| Tareas pendientes |
1. Según el texto sobre el miedo y la violencia, ¿por qué sufrir violencia resulta embarazoso y repulsivo? Responde en una a tres oraciones.
2. Por favor, retoma el texto sobre el miedo y la violencia justo después de su última oración.

| Texto fuente |
Hemos heredado del pasado reciente la convulsión del miedo. No del sentimiento universal que se retroalimenta con el odio, sino la experiencia del miedo como técnica. Esa forma estructurada y racional que desea evitar que la semilla de la libertad germine. Resultaría frívolo recontar todos aquellos que han vivido sin esperanza y acosados por el miedo, buenos sabedores de que las vidas pueden ser briznas de hierba en manos de ídolos confusos que conjuran la fuerza. Nos hemos acostumbrado a un ritual en el que la nobleza y el honor desaparecen en un segundo, sin dejar un fruto. Permitimos que el miedo a la fuerza bruta se vista de razones sensatas; la infamia demanda complicidades y el temor, grupos. Somos ahora una tribu global de animales: unos tratan de huir. Otros agreden. Todos están asustados.
La humillación de la violencia es tan aterradora como la violencia misma. Aunque seamos meros accidentes de un azar irónico, deseamos alcanzar una comprensión profunda de nuestra experiencia, ser conciencia de la materia que nos forma. La fuerza contra nosotros nos exilia de ese destino deseado con crueldad. En esa búsqueda de sentido, sufrir violencia es algo embarazoso y repulsivo. Viene a ser una derrota definitiva, un llamado desde el abismo de la condición humana acerca de la pérdida y el desamparo. Sin respuesta, sin ganancia, sin nada que aprender, salvo a persistir a cualquier precio. Acaso sea mejor vivir con una cierta incomodidad que arriesgarse, nos decimos. No habrá ningún bardo que cante nuestras penas. No, no me gustaría irme así, víctima indefensa. No debería importarme lo que todos digan cuando me haya ido, pero hay un regusto amargo en imaginar que uno puede morir por el deseo de otros, un deseo más poderoso que nuestra capacidad de resistencia. Hay algo muy tenebroso en ello, en la construcción de herramientas que han hecho perderse el coraje y la dignidad de los cuerpos en un instante atroz, un botón, un gatillo.

(Entradas del conjunto de datos)
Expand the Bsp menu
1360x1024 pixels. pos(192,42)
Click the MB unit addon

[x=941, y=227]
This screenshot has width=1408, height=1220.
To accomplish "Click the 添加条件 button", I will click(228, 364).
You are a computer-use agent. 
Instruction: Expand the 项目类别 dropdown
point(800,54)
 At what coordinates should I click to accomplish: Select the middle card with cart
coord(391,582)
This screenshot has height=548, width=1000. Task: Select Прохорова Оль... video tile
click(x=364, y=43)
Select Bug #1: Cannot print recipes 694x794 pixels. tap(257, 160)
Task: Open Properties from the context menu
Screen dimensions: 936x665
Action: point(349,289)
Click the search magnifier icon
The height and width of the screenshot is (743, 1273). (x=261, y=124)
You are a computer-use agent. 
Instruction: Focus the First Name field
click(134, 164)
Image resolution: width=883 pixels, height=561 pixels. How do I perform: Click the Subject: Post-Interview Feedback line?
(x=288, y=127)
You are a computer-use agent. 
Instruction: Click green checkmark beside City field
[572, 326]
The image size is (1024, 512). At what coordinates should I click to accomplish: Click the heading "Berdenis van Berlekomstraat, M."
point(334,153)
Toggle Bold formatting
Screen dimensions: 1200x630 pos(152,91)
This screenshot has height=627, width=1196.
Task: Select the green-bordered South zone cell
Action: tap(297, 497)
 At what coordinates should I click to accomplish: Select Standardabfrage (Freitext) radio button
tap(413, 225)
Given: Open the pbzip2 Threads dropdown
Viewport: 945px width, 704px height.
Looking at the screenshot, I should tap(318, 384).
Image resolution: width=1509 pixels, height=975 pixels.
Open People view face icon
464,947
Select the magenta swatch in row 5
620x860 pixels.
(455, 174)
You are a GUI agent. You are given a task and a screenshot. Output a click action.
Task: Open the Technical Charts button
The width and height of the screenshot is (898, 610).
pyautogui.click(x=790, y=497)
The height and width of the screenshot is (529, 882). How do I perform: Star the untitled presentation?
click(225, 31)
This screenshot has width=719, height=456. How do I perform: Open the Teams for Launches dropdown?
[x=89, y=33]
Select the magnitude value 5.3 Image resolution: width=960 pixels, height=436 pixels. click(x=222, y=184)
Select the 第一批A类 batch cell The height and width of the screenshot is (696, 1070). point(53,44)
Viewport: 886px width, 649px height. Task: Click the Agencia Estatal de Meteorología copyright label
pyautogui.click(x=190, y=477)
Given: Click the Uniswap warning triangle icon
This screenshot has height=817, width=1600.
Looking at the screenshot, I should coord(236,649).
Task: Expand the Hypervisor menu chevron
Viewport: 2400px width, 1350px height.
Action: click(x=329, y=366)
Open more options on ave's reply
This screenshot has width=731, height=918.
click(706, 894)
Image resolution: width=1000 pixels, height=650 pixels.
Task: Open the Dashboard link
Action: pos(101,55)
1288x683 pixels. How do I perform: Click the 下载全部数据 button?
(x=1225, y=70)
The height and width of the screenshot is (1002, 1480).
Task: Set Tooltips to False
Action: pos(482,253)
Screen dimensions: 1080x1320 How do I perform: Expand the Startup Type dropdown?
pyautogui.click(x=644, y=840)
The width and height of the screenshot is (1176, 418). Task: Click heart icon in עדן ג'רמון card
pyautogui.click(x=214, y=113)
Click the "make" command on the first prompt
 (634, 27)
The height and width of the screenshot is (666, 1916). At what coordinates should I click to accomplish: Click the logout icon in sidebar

| Resultados por tarea |
1. Porque deseamos alcanzar una comprensión profunda de nuestra experiencia y ser conciencia de la materia que nos forma, y la fuerza ejercida contra nosotros nos exilia con crueldad de ese destino. Por eso la violencia sufrida viene a ser una derrota definitiva, sin respuesta, sin ganancia y sin nada que aprender, salvo a persistir a cualquier precio.

2.
Y a pesar de los pesares, del miedo a la libertad, de la amenaza de los tiranos, la perpetua busca de refugios, quizá haya un remedio, pobre y básico, pero enaltecedor. Vivir como si no existiera o, si no es posible, como si no importara. Cada día recibes tu dosis de palabras e imágenes que tratan de separarte de ti mismo en ese estado de pobreza de espíritu y agitación que llamamos angustia. Oyes y miras desgracia, desolación, ruina y profecías grandilocuentes. Qué tal vivir como si no importara, como si la única diferencia posible es la que estás dispuesto a marcar, con un poco de inconsciencia y levedad y mucho de voluntad de resistir cuando no tienes más que eso. Como si no tuvieras que obligarte a aceptar la cantidad abrumadora de ansiedad que el mundo ansioso desea compartir contigo.
La noche se desliza suave bajo los umbrales y ha conquistado las colinas y el mar sinuoso. Es solo oscuridad. Bajo su secreto, otra vida bulle. Aprende de ello lo que puedas y trata de aprender una de las lecciones de la vida, ni te dejes humillar a otros ni seas humillado. Todo lo demás se nos da por añadidura y no hay mayor desdoro que aceptar gritar Viva quien vence. El rumor de la noche se esparce sobre la ciudad y su murmullo aquietado ofrece paz a quienes están solos y preocupados por el mañana, acurrucados en torno a una duda, tratando de ofrecer su mejor rostro al futuro. Sólo eso sirve. Sólo eso salva.